You don’t want your resume to feel disjointed. If you think it does, another way to format the document is to list key projects under each job title.
It can be hard to include data points. I would say that if you don’t have the data now, start collecting it for the projects you are currently working on so you can include it in the future. If you can’t share benefits, project budgets and so on, try to include these data points:
- Number of people in the team
- Length of time you were on the project
- Number of hours of training delivered (or another delivery-related outcome – remember, this is to help recruiters see what scale of project you can lead)
- Number of customers or users affected
- Something specifically related to your role on the project e.g. number of contracts updated (legal project), adverts/social media posts/engagements (marketing project), products sold, etc.
Benefits of including projects on your resume
A project section is an excellent way to show off your skills. If you have had a less-than-traditional career, perhaps with several jobs at the same time, or as an independent contractor, freelancer, or managing side projects alongside your day job, listing projects helps provide a structure to your job history.
A project-based resume is a good way to show what you’ve done in different sectors in a relatable way if you are a career changer going for your dream job. It’s pretty easy to draw parallels between project management in one industry to another, and many of the soft skills will be relevant. Projects can show you are the best candidate, even if you don’t have any direct experience in that particular field.
Including projects makes your resume more interesting. So much work is project-led these days that it’s important to show you understand how work is delivered and what it takes to implement changes or improvements.
Project descriptions on your CV give the interviewer something to talk to you about. When I was interviewing candidates, it was always useful to have a hook for questions. For example, I could ask about how they demonstrated a skill on a particular project, or how their past experience was relevant to this role.
How to show off your project management skills
Up until this point, we’ve been using projects to show off your ‘general’ skills – as a way to highlight to future employers that you have a range of skills best evidenced through your project work.
But what about your ability to lead projects themselves? Project management is a core skill for many job roles.

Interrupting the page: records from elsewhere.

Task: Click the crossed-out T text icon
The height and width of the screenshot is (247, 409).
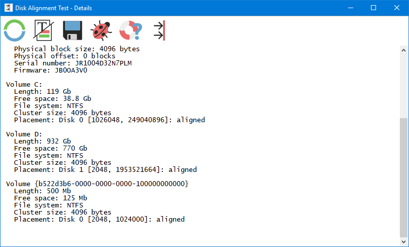Action: coord(43,30)
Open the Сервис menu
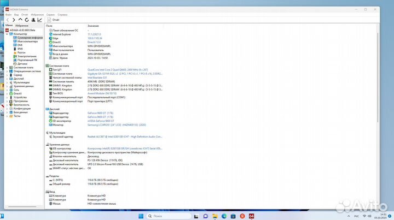 pyautogui.click(x=50, y=14)
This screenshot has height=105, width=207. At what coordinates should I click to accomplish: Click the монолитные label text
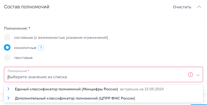pyautogui.click(x=25, y=48)
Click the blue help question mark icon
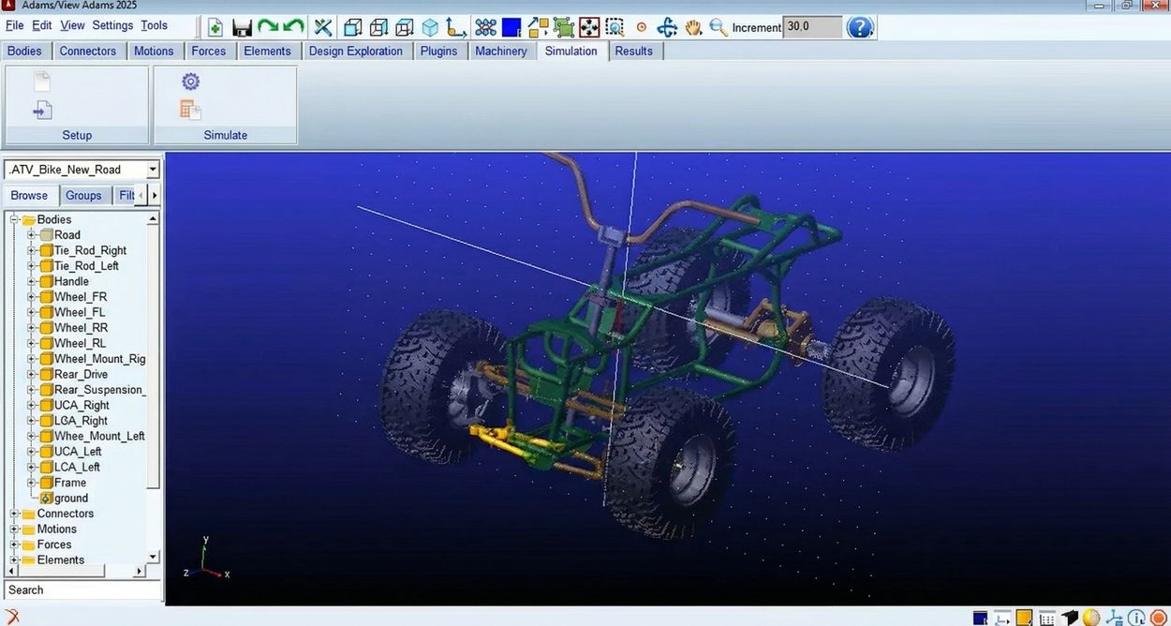The width and height of the screenshot is (1171, 626). click(x=859, y=27)

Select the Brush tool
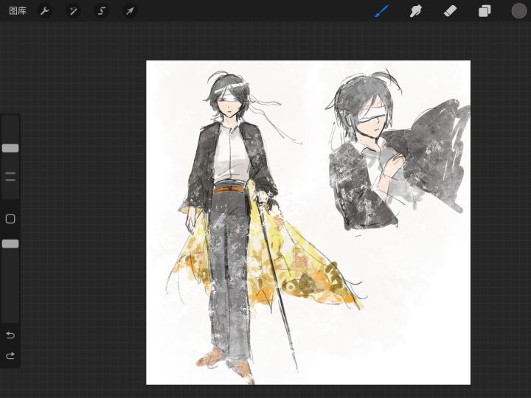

Write about your project management experience as you would any other skill. Break it down into the components and processes of project management. For example, find a way to mention these technical sub-skills of project management:
- Scheduling and task allocation
- Risk management
- Issue management
- Change management
- Requirements elicitation and management
- Working with specific methodologies e.g. PRINCE2, Scrum, SaFE, Kanban.
Should I include academic projects on my resume?
You can include academic projects on your resume if they help demonstrate relevant competencies for the job. For example, they may show your leadership skills, and ability to work with people from different organizations or highlight your specialist knowledge in a certain field.
How can recent graduates include projects on their resumes?
Use the work experience section of your resume to highlight your project experience. Include the important details from academic, volunteering, or professional projects. This can give you a way to add more to the chronological format of your resume. Link to an online portfolio if you have one.